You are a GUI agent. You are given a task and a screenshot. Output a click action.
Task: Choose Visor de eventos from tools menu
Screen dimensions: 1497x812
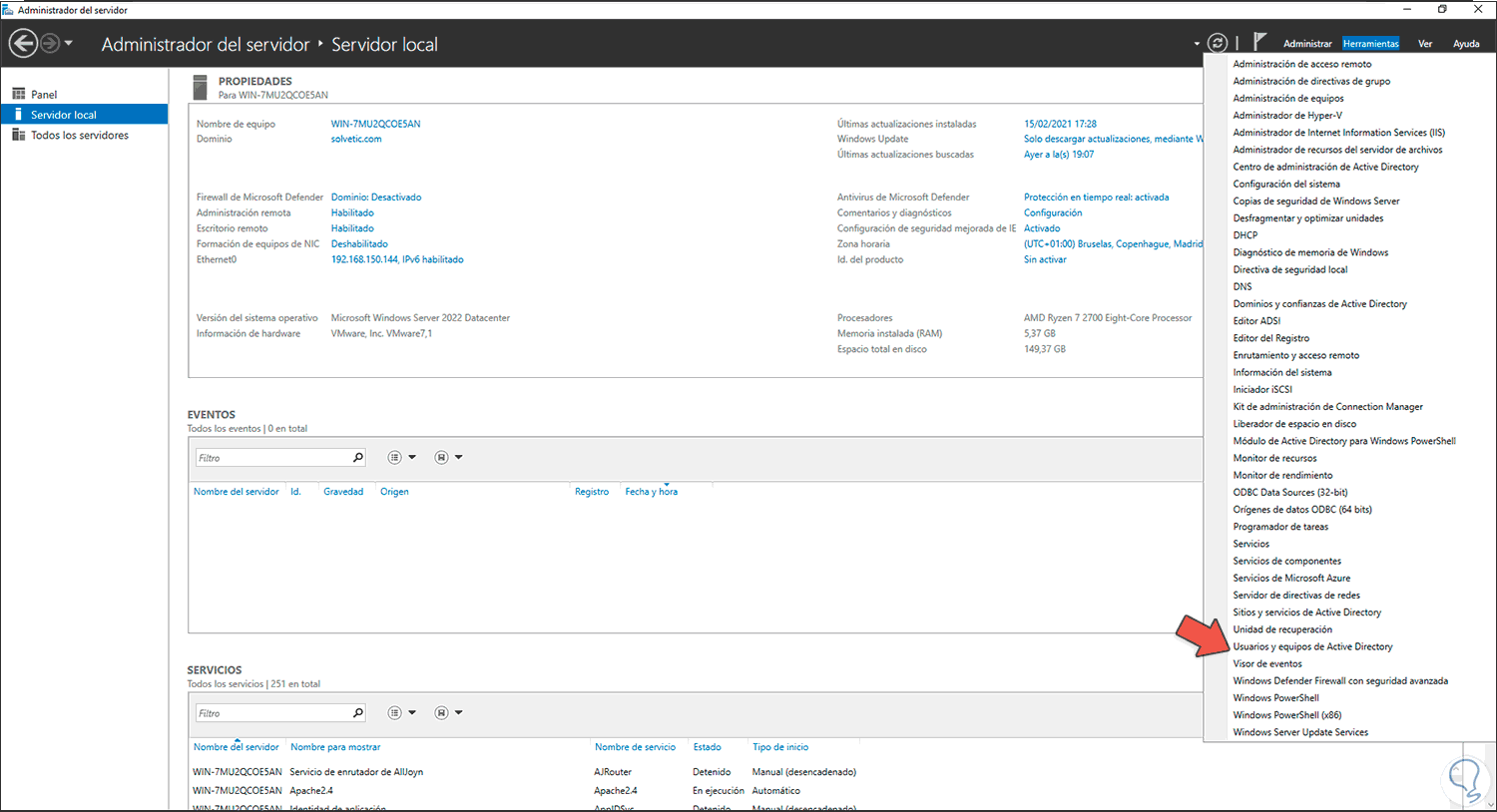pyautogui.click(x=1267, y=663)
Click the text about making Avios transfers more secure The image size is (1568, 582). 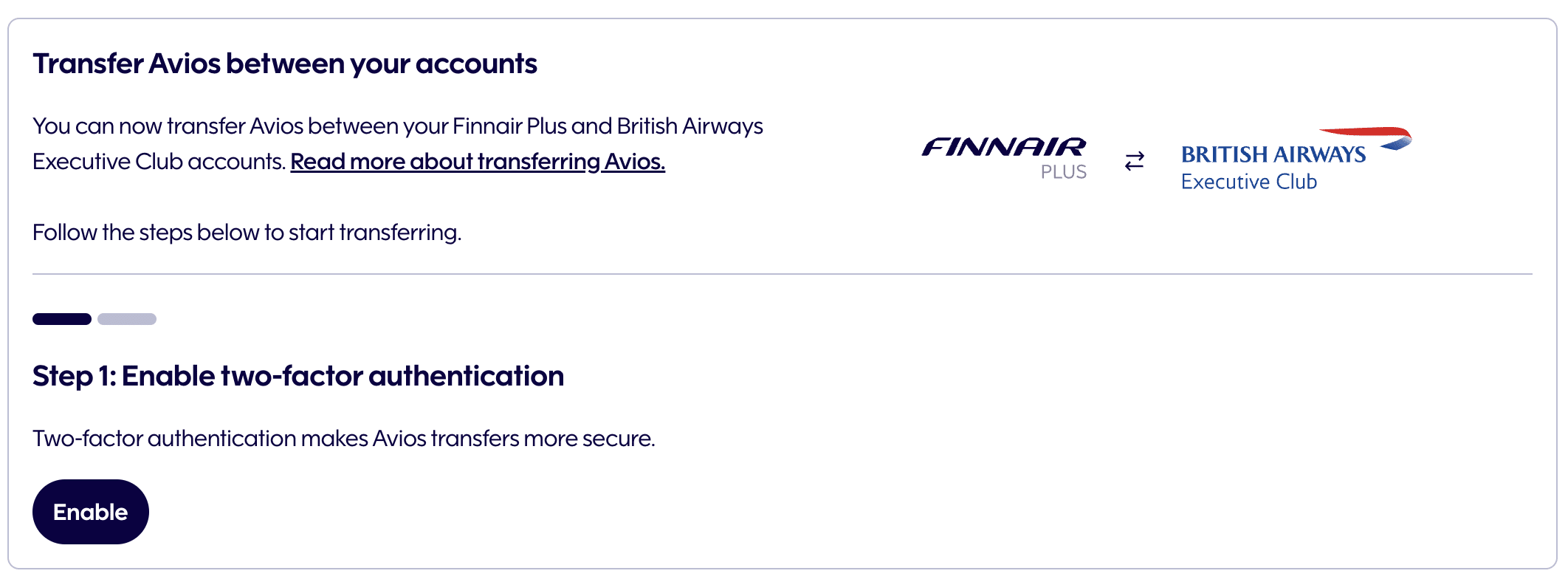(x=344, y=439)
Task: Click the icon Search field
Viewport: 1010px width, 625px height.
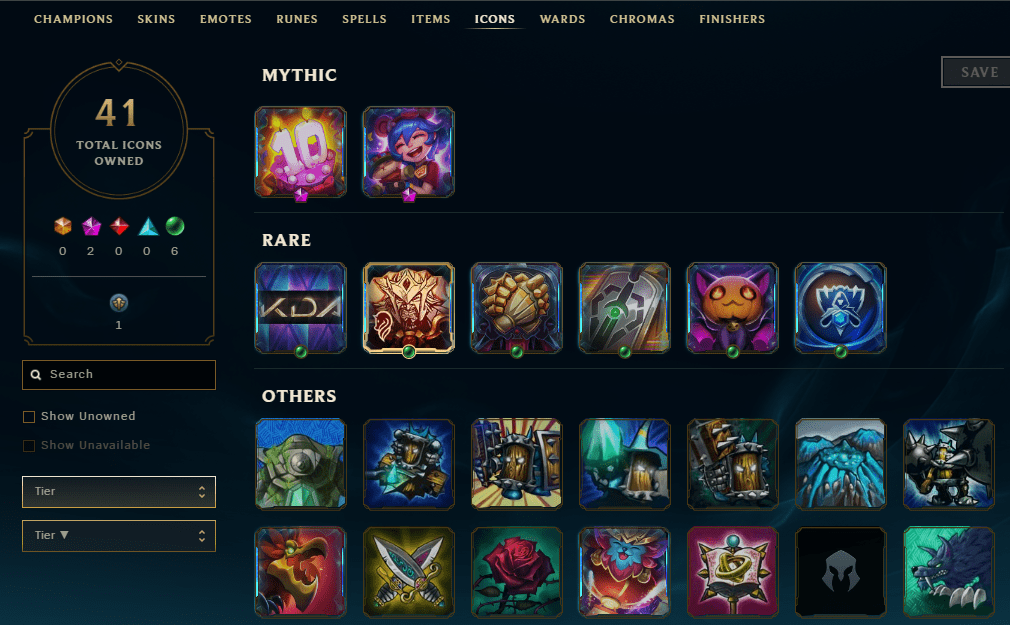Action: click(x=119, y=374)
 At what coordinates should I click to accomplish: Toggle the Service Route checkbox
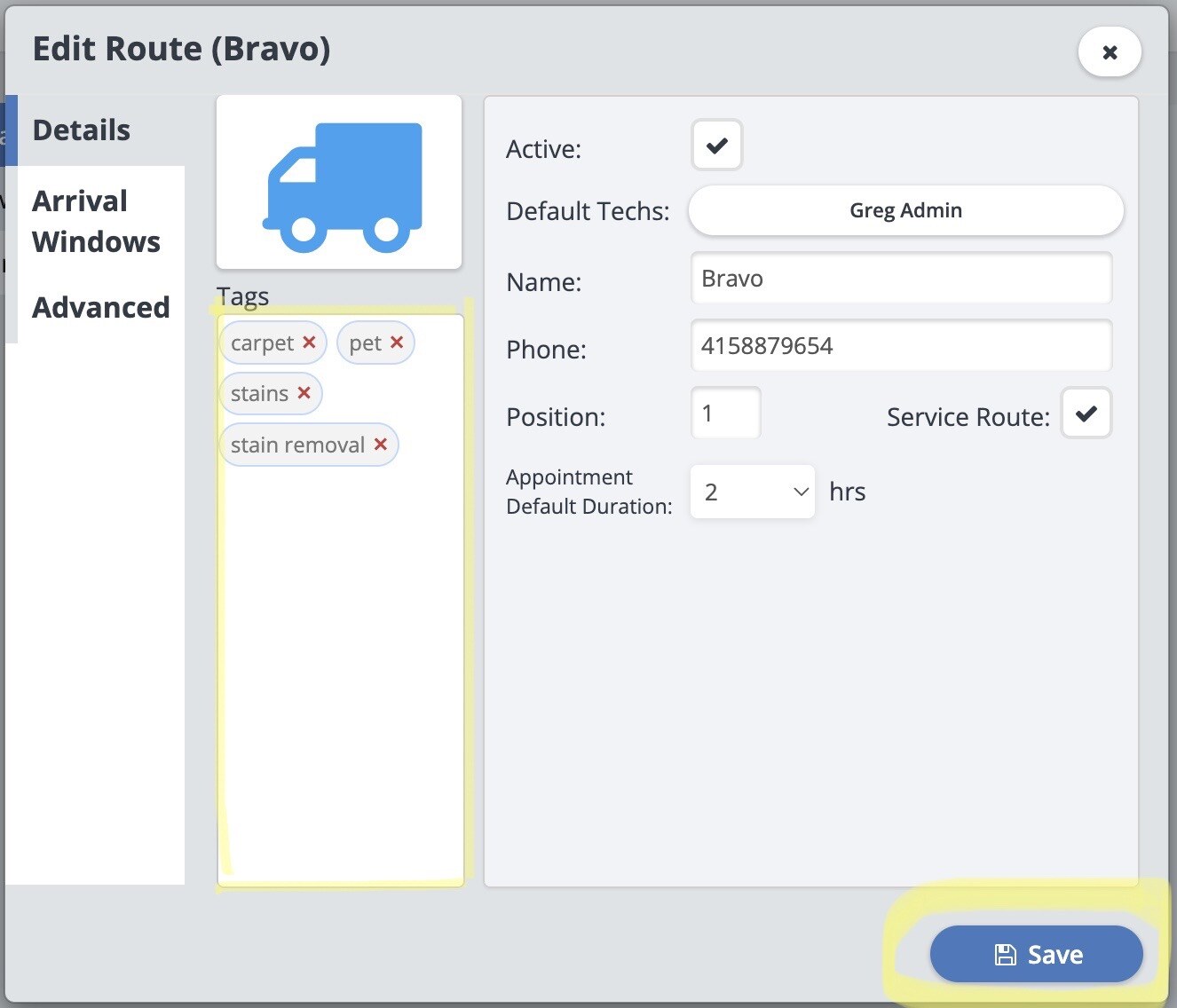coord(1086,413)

● ● ● ●

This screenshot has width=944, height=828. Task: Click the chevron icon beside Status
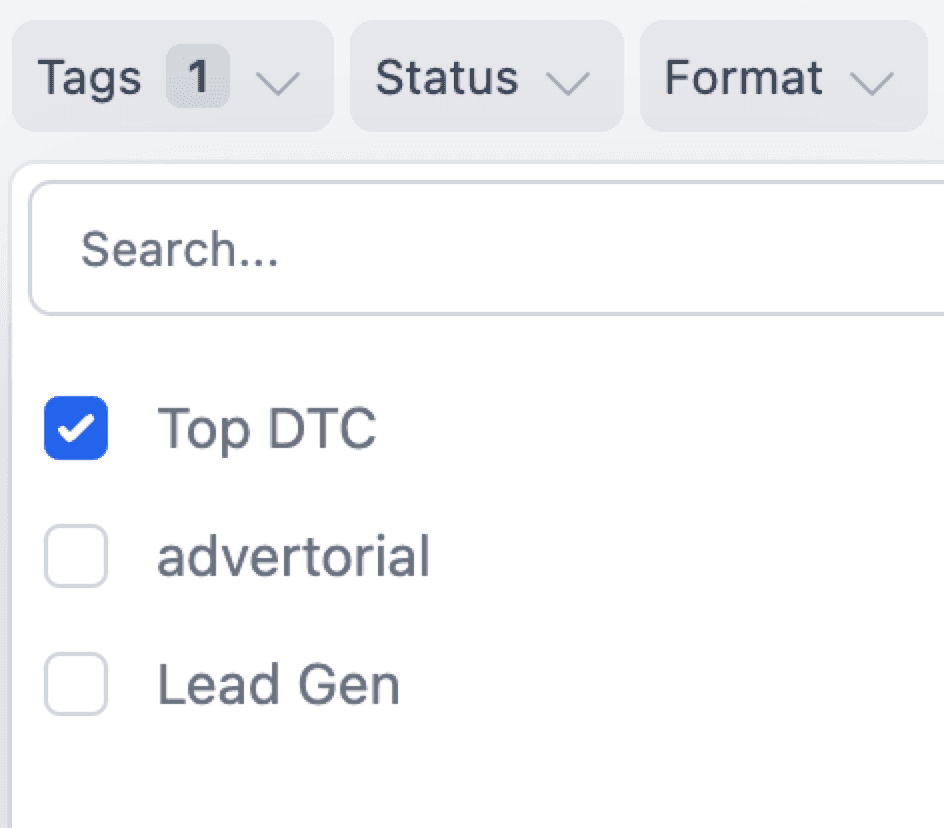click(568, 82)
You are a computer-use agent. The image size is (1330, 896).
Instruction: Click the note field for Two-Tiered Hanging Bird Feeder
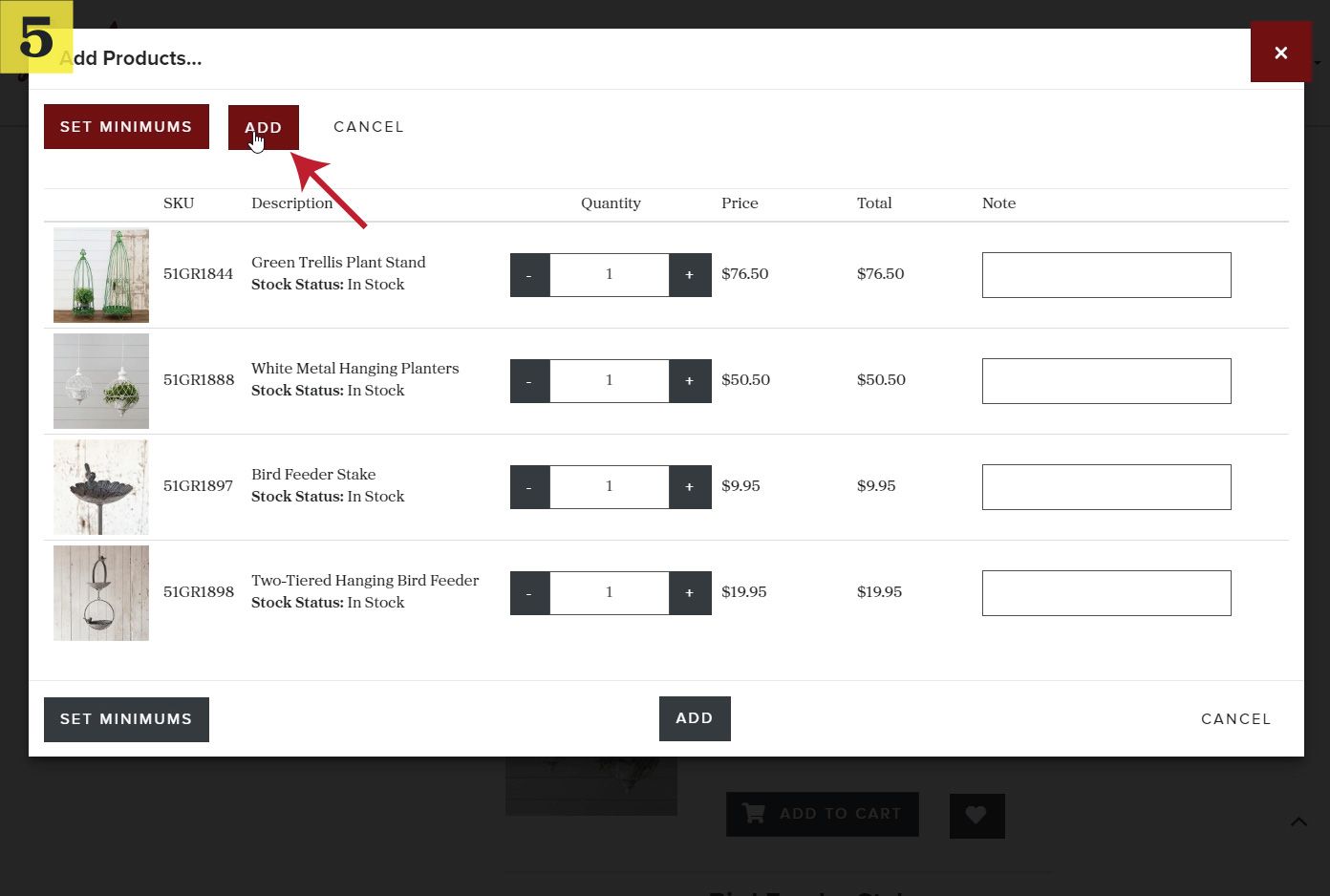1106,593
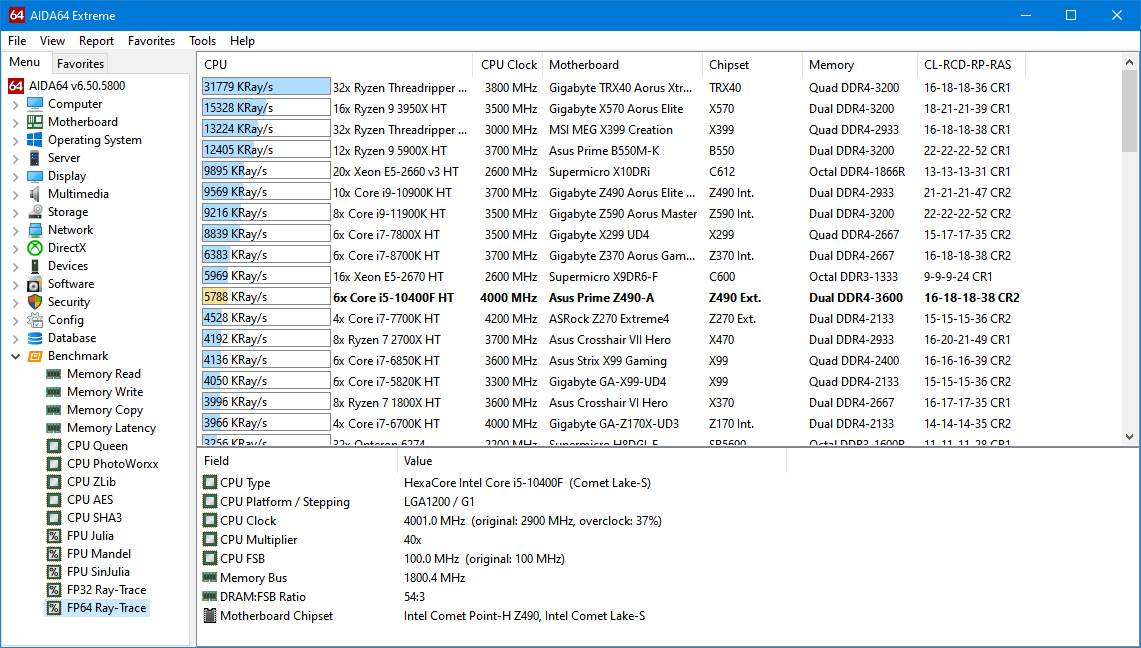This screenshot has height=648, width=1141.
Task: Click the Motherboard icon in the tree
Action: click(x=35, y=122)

● ● ● ●

• **WORK ITEM**
List each line of the records that holds the string "agent".

• **RESULT OF THE EXERCISE**
You are a GUI agent. You are given a task and a screenshot. Output a click action.
You are a computer-use agent. The image size is (1330, 896).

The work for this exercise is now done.